# DATASET CONTENT

^^^^

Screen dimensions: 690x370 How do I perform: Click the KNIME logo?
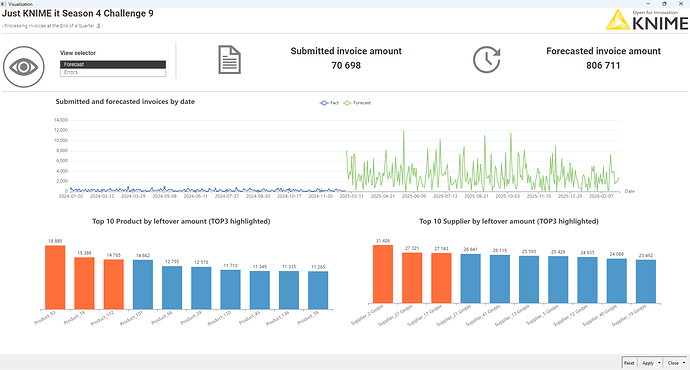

^^^^

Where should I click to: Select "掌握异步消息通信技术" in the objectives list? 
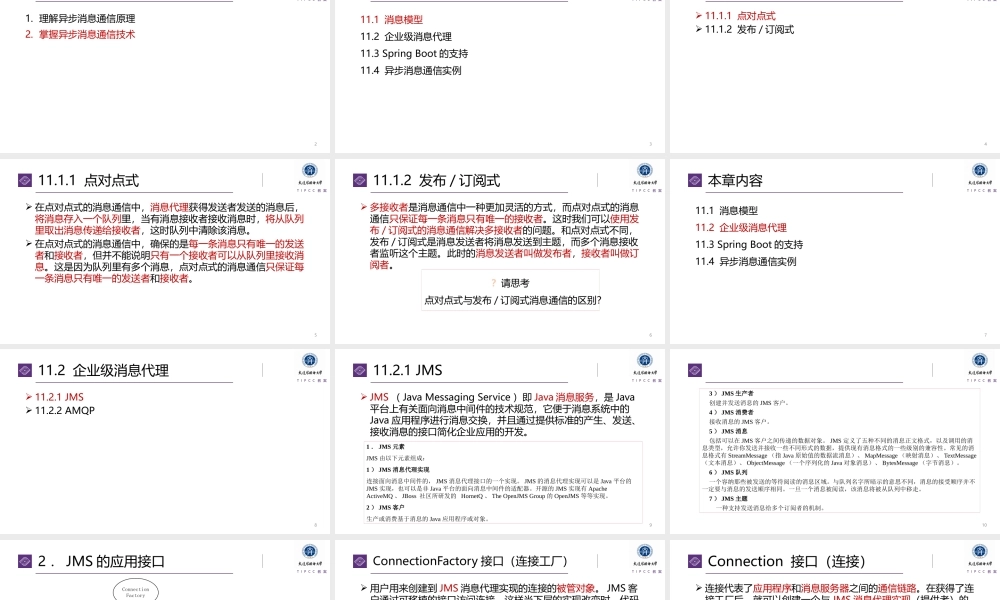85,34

^^^^

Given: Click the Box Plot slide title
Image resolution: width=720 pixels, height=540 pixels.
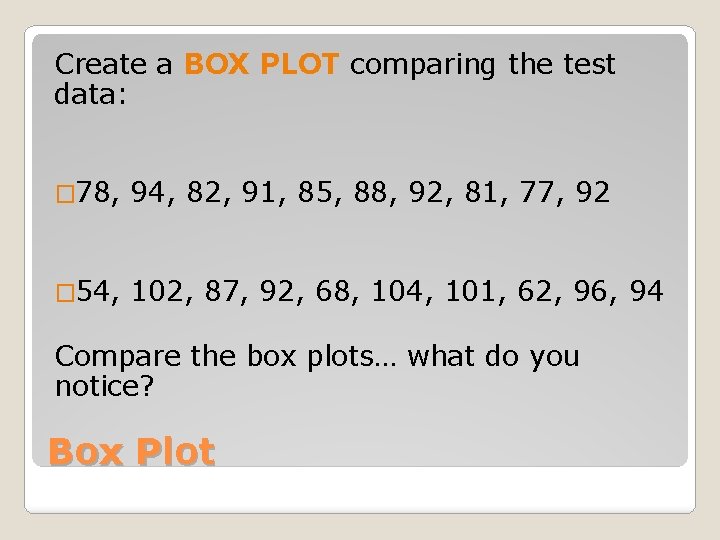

^^^^

# REQUIREMENT
Could you repeat exactly the lines in the listing above from the one with "Given: Click the Box Plot slide title" down to the one with "Image resolution: width=720"? Include both of those lines.

# RESPONSE
Given: Click the Box Plot slide title
Image resolution: width=720 pixels, height=540 pixels.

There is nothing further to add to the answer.